OP said he drives a Mazda5 and all Mazda5s sold in the US have 1 driver and 5 additional seats. That's 1 less than the minimum required for XL.

MadTownUberD if Uber CS was worth anything you would not have been able to do XL to begin with. Or at the very least the CSR that downgraded your fare would have downgraded your class as well.

Oh well maybe your market is the exception to the rule. Uber on


----------



## MadTownUberD (Mar 11, 2017)

john2g1 said:


> ??? NVM if this guy is an idiot or a shill am I the only one that noticed that he has no right to be UberXL?
> 
> Maybe it's different in cheese city but in Atlanta you need 6 available seats and seat belts to drive XL.
> 
> ...


Many XL pax have less than 6 in their party....often just airport pickups with one or two people and lots of luggage. I screen parties of 6 immediately after I accept the ping so that no one's time is wasted.

Uber was the one that originally classified my car as XL. I'm going to take the fare advantage.

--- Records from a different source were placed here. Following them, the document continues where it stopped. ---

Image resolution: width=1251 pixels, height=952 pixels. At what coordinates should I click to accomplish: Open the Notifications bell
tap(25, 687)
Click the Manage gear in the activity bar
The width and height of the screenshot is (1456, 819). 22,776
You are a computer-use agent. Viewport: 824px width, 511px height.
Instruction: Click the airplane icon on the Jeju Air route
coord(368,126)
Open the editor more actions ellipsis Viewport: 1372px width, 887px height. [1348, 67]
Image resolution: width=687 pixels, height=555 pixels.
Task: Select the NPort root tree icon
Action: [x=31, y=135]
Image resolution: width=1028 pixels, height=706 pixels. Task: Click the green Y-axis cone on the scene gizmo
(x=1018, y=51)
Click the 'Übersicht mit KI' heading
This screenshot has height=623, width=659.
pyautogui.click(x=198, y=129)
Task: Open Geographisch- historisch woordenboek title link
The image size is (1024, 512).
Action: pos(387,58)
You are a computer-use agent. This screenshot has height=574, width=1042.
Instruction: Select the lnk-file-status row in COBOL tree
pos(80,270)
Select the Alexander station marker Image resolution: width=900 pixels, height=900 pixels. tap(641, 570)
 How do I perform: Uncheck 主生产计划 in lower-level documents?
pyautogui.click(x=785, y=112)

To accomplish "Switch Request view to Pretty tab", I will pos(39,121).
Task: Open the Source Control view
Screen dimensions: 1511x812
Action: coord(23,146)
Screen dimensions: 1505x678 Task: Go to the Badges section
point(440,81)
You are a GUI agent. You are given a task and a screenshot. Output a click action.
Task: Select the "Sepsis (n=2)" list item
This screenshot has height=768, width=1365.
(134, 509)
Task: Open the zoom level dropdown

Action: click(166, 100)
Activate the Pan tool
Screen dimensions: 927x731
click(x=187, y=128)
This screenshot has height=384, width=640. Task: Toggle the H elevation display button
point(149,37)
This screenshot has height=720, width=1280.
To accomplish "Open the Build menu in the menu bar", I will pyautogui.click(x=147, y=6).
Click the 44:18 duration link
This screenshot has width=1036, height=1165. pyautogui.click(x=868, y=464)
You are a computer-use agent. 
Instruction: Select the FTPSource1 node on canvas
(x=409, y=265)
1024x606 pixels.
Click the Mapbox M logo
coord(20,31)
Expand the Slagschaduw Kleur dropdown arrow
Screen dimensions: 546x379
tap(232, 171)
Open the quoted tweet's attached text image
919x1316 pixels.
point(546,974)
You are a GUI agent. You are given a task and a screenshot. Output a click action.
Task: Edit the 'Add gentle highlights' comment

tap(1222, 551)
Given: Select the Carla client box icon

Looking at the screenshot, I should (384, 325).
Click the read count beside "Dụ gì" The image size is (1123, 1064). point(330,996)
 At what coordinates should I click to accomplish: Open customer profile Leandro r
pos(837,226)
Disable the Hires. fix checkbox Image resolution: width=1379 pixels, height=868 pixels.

I assure you I am not an idiot Sir. Prepare to be outclassed if you want to test me.


----------



## sellkatsell44 (Oct 25, 2015)

MadTownUberD said:


> This is exactly what I'm talking about.
> 
> If I recall correctly, credit card companies etc. rate customers (gold, silver, bronze) based on their degree of "maintenance" when they call in to the support line. The least "annoying" customers, who have the easiest to resolve issues, will go to the front of the line for the "next available representative".
> 
> Sometimes you have to pick your battles. It may be worth sending 3 emails about $10, but is it worth sending 6 emails about $1?


Interesting

This may explain my cc level of care despite my spending (compared to other clients they have).

I don't spend a lot of money, but everything I can charge I run through them.

Anytime I call in I always get a rep pretty quick and the service is excellent (despite what I read on forums).

I actually don't even have to ask to have things overnighted, it's always volunteerly given.

I'm also the kind of person that hates calling in at all costs. I never go into the bank. And I almost always research for an answer before having to use human contact.


----------



## john2g1 (Nov 10, 2016)

MadTownUberD said:


> I assure you I am not an idiot Sir. Prepare to be outclassed if you want to test me.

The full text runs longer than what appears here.